1. Introduction

The goal of this project is to build an NFVI fault management and maintenance framework supporting high availability of the Network Services on top of the virtualized infrastructure. The key feature is immediate notification of unavailability of virtualized resources from VIM, to support failure recovery, or failure avoidance of VNFs running on them. Requirement survey and development of missing features in NFVI and VIM are in scope of this project in order to fulfil requirements for fault management and maintenance in NFV.

The purpose of this requirement project is to clarify the necessary features of NFVI fault management, and maintenance, identify missing features in the current OpenSource implementations, provide a potential implementation architecture and plan, provide implementation guidelines in relevant upstream projects to realize those missing features, and define the VIM northbound interfaces necessary to perform the task of NFVI fault management, and maintenance in alignment with ETSI NFV [ENFV].

1.1. Problem description

A Virtualized Infrastructure Manager (VIM), e.g. OpenStack [OPSK], cannot detect certain Network Functions Virtualization Infrastructure (NFVI) faults. This feature is necessary to detect the faults and notify the Consumer in order to ensure the proper functioning of EPC VNFs like MME and S/P-GW.
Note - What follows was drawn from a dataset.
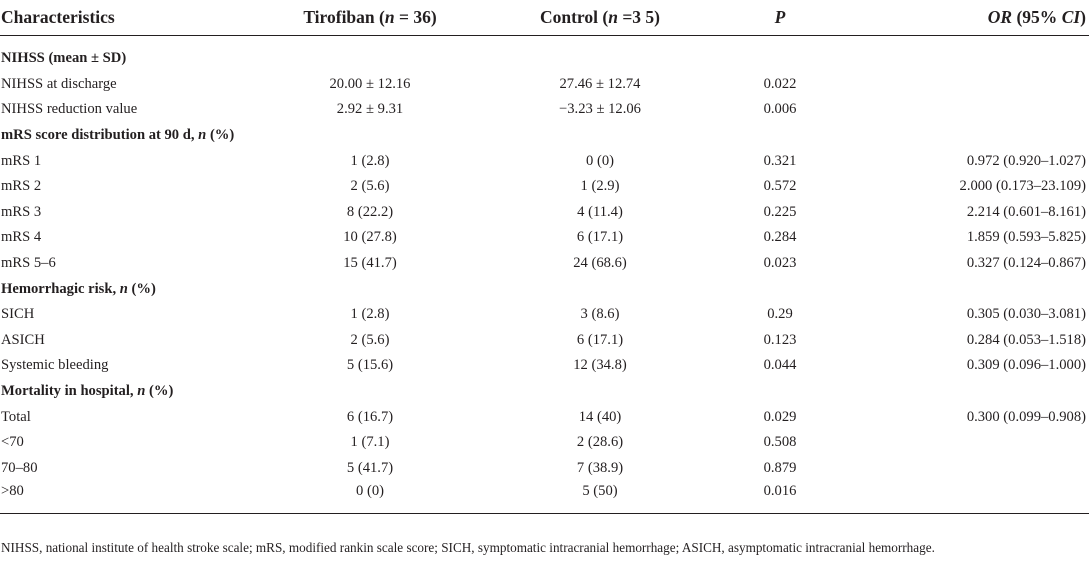  Describe the element at coordinates (59, 84) in the screenshot. I see `row-label: NIHSS at discharge` at that location.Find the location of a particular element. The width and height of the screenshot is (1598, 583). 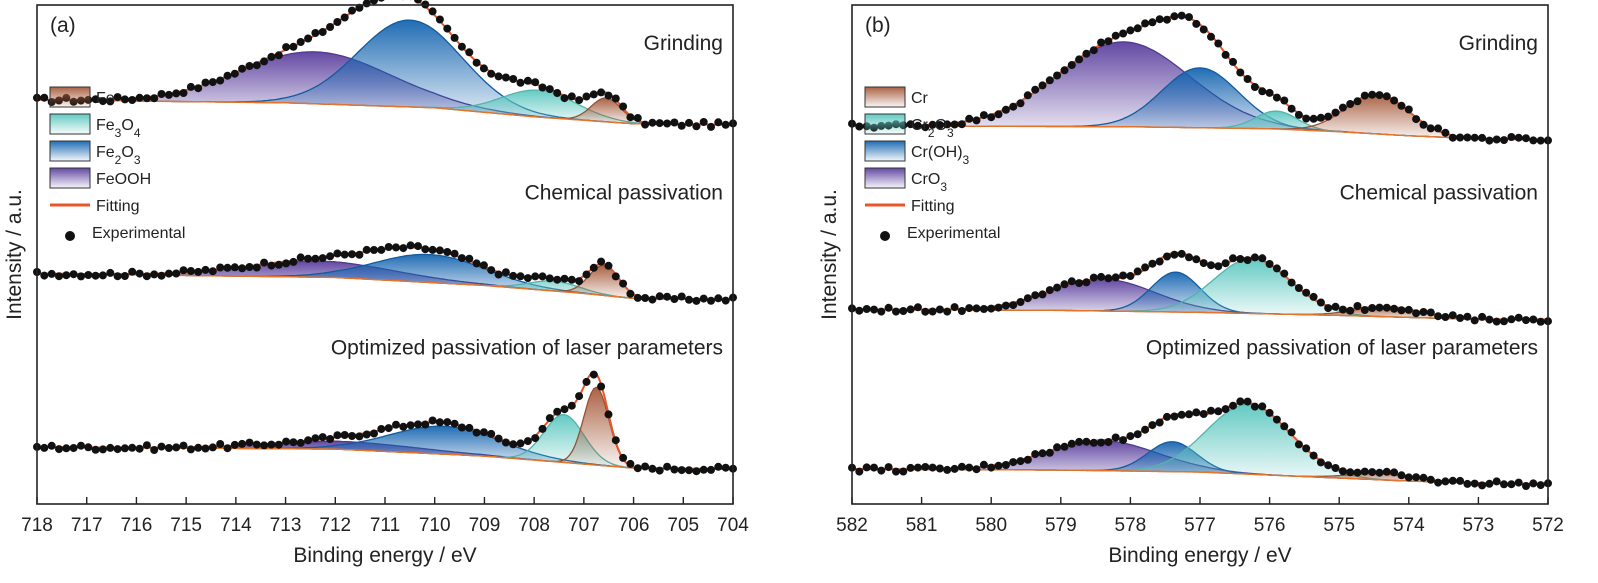

x-tick-label: 713 is located at coordinates (286, 526).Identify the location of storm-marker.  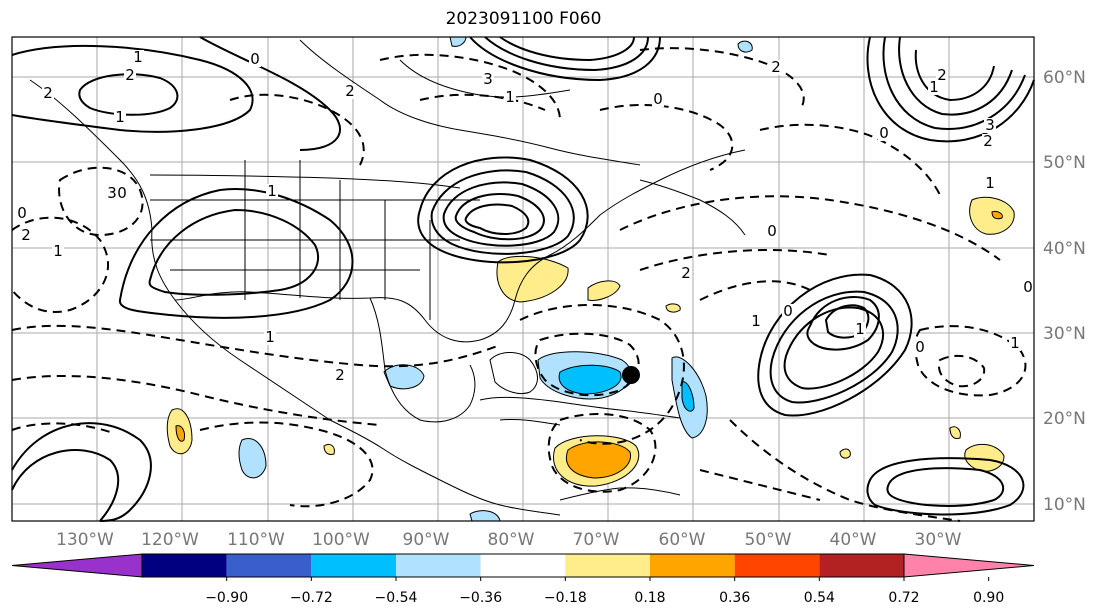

  • EPC VNFs are often in active standby (ACT-STBY) configuration and need to switch from STBY mode to ACT mode as soon as relevant faults are detected in the active (ACT) VNF.
  • NFVI encompasses all elements building up the environment in which VNFs are deployed, e.g., Physical Machines, Hypervisors, Storage, and Network elements.

In addition, VIM, e.g. OpenStack, needs to receive maintenance instructions from the Consumer, i.e. the operator/administrator of the VNF.

  • Change the state of certain Physical Machines (PMs), e.g. empty the PM, so that maintenance work can be performed at these machines.

Note: Although fault management and maintenance are different operations in NFV, both are considered as part of this project as – except for the trigger – they share a very similar work and message flow. Hence, from implementation perspective, these two are kept together in the Doctor project because of this high degree of similarity.